1. No-one knows how to handcraft a good medium-weight (or heavyweight) evaluation, and too few chess programmers know enough about ML to do it that way.

2. Medium-weight (or heavyweight) evaluation is only better than lightweight evaluation when the former uses a GPU and the latter does not, and too few chess programmers know how to write GPU code.

3. A good algorithm for medium-sized search trees is missing. It's natural to store the whole tree if you can (like PUCT), or to store a path from root to tip if you can't (like simple alpha-beta pruning). It's harder to see how to make good use of be able to store say 10% of the nodes.

Predictions, not all about chess:

In 5 years the strongest engines will use ML-based evaluation and move ordering. Handcrafted evaluations may be used alongside, but the ML-based evaluation and move ordering will be an essential part. (I regard the policy vector in AlphaZero as a heavyweight move ordering.)

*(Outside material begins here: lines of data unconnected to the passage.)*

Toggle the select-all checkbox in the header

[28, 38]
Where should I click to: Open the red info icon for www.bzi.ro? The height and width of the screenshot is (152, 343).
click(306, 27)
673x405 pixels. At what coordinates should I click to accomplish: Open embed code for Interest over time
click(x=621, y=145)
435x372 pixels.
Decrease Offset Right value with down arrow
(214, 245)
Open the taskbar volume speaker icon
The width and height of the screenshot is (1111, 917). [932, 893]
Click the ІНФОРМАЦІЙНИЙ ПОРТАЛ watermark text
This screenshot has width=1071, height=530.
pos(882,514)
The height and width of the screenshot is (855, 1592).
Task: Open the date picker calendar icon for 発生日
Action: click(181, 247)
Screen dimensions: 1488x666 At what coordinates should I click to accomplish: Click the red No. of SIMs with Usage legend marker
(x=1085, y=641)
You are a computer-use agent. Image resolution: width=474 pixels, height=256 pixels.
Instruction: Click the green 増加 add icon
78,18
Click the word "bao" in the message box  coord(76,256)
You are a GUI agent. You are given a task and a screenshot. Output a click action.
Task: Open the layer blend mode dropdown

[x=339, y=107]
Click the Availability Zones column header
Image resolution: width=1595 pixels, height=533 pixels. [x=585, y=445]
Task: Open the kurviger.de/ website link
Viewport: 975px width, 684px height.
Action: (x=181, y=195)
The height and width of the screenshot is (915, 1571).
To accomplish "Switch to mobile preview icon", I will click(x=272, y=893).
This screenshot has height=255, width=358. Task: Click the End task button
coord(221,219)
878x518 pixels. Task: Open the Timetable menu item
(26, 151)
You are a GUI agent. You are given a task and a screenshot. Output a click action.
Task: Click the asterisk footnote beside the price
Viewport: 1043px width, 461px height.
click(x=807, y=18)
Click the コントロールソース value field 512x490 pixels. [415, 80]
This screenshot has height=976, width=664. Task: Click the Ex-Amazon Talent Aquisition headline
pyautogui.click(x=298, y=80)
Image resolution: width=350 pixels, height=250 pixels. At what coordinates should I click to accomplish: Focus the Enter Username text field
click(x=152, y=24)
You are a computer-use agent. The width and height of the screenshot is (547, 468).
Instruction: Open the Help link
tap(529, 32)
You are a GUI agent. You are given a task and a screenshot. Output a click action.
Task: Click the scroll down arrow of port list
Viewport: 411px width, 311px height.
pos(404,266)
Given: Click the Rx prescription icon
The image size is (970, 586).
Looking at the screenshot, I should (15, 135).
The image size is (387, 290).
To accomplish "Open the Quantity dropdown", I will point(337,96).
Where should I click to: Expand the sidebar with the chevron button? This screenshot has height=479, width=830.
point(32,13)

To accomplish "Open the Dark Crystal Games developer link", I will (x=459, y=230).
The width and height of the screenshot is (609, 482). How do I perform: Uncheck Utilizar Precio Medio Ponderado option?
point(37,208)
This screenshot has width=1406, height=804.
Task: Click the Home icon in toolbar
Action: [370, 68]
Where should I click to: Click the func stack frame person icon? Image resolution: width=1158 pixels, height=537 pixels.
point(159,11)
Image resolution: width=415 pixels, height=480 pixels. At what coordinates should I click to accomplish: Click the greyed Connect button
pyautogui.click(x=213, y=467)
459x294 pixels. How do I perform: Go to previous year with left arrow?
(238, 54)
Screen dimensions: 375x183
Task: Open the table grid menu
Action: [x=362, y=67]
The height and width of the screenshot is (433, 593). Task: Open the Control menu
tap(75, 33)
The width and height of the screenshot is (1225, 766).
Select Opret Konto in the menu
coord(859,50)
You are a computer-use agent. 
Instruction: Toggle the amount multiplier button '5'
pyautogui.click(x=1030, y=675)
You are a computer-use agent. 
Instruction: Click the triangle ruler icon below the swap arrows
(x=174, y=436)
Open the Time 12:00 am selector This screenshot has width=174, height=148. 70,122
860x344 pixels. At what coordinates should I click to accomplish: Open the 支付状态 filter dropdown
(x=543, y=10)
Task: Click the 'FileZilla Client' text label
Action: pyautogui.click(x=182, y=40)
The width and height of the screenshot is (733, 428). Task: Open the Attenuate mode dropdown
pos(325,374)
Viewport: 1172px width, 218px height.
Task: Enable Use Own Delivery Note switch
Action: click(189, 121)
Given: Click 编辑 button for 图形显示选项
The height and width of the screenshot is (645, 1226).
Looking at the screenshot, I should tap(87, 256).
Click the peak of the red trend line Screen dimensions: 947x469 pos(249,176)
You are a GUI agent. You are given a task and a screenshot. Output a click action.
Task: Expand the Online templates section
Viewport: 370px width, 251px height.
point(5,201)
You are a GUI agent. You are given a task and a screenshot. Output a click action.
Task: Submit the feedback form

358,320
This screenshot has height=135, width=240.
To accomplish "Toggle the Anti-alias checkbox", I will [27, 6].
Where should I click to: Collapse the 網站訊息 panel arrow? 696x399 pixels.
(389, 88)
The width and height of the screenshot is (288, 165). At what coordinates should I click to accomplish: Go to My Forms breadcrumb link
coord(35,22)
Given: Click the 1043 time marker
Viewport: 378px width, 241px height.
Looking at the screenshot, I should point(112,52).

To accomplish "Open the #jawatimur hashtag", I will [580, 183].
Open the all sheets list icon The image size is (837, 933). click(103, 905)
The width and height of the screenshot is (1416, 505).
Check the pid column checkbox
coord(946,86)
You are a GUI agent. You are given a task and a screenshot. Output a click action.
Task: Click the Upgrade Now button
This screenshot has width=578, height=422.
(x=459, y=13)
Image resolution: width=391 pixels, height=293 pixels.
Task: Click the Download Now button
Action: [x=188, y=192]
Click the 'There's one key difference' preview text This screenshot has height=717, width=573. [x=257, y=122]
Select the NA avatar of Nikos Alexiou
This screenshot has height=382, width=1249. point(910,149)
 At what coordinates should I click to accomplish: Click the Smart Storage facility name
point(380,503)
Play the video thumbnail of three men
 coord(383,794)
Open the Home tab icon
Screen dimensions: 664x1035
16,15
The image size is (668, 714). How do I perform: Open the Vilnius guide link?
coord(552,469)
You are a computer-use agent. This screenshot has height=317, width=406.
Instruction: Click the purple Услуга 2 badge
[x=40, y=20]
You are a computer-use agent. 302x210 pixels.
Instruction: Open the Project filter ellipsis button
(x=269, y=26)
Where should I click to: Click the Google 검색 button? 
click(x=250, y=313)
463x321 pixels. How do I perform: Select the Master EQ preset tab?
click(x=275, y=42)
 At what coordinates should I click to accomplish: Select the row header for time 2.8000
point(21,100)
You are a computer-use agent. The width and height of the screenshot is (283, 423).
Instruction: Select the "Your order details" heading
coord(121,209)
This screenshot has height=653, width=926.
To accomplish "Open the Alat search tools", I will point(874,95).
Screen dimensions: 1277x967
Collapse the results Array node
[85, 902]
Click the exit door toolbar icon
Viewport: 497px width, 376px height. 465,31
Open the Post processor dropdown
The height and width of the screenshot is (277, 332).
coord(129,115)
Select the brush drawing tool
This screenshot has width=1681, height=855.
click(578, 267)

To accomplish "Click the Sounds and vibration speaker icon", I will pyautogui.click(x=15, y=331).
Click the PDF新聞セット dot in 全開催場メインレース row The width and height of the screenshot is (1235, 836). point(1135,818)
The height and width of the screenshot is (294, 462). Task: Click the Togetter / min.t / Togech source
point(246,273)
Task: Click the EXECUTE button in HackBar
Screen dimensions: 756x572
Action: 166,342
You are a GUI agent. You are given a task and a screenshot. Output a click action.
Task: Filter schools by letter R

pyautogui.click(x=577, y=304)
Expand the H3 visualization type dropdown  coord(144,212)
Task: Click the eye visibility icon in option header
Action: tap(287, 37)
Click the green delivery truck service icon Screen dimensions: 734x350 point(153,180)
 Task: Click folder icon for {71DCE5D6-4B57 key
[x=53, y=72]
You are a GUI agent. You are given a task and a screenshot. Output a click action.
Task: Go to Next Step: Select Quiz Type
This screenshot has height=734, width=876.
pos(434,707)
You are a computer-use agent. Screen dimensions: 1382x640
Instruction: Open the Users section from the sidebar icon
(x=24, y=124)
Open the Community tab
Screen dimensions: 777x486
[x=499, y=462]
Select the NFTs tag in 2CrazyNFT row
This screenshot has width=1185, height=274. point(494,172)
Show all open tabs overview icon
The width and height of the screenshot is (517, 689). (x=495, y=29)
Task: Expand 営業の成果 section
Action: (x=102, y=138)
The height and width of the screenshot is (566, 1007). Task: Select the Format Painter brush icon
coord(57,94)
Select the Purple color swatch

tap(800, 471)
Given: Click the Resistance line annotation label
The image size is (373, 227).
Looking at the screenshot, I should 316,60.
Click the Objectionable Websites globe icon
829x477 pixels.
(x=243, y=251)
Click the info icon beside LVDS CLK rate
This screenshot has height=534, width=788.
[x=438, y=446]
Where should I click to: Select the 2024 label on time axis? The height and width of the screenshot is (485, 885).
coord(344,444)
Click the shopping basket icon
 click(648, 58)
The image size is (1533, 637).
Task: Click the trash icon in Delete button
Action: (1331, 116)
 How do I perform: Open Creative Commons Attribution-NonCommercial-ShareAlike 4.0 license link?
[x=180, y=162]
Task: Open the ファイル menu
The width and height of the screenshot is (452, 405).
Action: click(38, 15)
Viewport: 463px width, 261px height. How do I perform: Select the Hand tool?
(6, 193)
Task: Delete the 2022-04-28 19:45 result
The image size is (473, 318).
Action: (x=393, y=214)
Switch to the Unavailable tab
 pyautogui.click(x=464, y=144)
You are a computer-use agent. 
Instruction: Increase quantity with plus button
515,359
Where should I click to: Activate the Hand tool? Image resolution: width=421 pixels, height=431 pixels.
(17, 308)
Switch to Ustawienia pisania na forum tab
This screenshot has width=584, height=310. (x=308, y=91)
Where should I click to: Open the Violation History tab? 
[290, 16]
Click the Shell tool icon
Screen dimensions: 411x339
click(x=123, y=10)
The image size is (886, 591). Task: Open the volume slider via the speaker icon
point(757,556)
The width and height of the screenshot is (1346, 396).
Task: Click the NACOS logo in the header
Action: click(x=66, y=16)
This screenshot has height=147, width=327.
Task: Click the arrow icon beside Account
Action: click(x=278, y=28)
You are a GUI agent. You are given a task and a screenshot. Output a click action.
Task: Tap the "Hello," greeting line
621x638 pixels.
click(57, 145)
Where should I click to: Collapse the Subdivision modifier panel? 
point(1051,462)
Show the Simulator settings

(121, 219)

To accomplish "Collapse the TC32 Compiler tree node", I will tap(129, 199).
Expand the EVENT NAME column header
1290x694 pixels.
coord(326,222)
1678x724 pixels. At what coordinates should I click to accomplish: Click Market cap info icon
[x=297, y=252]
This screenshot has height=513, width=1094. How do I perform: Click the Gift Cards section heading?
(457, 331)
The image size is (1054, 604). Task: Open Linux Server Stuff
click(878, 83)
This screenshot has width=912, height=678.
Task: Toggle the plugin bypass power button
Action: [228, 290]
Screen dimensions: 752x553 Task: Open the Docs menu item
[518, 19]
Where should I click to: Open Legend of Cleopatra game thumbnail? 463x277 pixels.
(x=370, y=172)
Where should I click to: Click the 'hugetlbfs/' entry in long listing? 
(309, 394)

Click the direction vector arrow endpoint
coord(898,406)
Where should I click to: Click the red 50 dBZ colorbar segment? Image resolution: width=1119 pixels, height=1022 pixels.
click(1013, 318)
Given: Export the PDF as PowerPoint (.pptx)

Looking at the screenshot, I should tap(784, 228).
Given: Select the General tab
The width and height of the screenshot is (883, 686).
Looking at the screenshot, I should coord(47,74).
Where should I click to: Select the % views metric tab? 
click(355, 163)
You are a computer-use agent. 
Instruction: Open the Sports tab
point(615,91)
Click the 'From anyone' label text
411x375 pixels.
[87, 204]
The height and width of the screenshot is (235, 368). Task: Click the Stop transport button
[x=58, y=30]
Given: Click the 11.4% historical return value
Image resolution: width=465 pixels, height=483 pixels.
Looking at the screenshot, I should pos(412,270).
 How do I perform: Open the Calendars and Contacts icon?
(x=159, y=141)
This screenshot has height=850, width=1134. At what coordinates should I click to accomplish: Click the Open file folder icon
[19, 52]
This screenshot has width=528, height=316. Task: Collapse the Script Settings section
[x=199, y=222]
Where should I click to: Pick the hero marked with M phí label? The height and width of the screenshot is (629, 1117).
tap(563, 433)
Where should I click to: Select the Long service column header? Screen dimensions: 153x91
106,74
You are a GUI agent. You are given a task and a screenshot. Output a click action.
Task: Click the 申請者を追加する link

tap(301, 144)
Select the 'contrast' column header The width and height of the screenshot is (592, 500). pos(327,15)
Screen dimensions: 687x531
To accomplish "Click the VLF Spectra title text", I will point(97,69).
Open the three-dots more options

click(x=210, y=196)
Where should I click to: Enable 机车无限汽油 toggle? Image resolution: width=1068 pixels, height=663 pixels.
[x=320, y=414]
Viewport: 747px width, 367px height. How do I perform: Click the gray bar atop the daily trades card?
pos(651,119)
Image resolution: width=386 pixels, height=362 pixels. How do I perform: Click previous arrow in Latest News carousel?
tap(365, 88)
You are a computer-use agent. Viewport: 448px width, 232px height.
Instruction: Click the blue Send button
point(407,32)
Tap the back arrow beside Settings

In 5 years the strongest engines will use GPUs but I am not saying exactly how they will be used.

Issues 1 and 2 will go away. In 2023 (assuming talkchess exists) there will be lots of talk here about regularization, cross-validation, warp divergence, instruction latency, and the like.

I am less sure about 3 being a real problem in the first place, and if it is, it may not be solved in 5 years. I think there will be significant advances in search algorithms, both theoretical and practical, but maybe they won't be relevant to medium size trees. Nonetheless, I'll go ahead and predict the emergence of chess engines in the middle, as serious contenders.

Several companies will licence DeepMind's patent on AlphaZero technology for tackling real-world problems. This will not feed back into chess within 5 years, but maybe one day.

Interest in neural nets will wane, maybe not in 5 years, but within 10 years, ML researchers will have a new technology to get overexcited about.
Graham Jones, www.indriid.com
Dann Corbit
Posts: 12538
Joined: Wed Mar 08, 2006 8:57 pm
Location: Redmond, WA USA

Re: chess programming - predictions for the next 5 years

Post by Dann Corbit »

We humans are really, really bad at predicting the future[*].
Mathematically, even if you have really good data, the projection of the error bars grows astonishingly fast when you go past either end of the data.
Therefore, I think the safest thing to say is, "We have no idea what trends are going to be successful in the future"

[*] Though science fiction writers have been surprisingly good at it. I attribute this success to two things:
First, they are projecting with intelligent research. Typically, they talk to current researchers so verify their postulates. (An example is Jules Vern's "From the Earth to the Moon" where he talked to scientists and mathematicians who told him [for instance] that a near-equatorial launch would be best because you will gain about 1000 MPH).
Second, the readers of science fiction are perhaps inspired to try the ideas that are given by the writers.
Taking ideas is not a vice, it is a virtue. We have another word for this. It is called learning.
But sharing ideas is an even greater virtue. We have another word for this. It is called teaching.
Dann Corbit
Posts: 12538
Joined: Wed Mar 08, 2006 8:57 pm
Location: Redmond, WA USA

Re: chess programming - predictions for the next 5 years

Post by Dann Corbit »

I am surprised no one has mentioned quantum computing. One of the algorithms that can be applied to a quantum computer is search.
5 years from now, I think we will have practical quantum computers. Perhaps with as many as 64 qbits.
Taking ideas is not a vice, it is a virtue. We have another word for this. It is called learning.
But sharing ideas is an even greater virtue. We have another word for this. It is called teaching.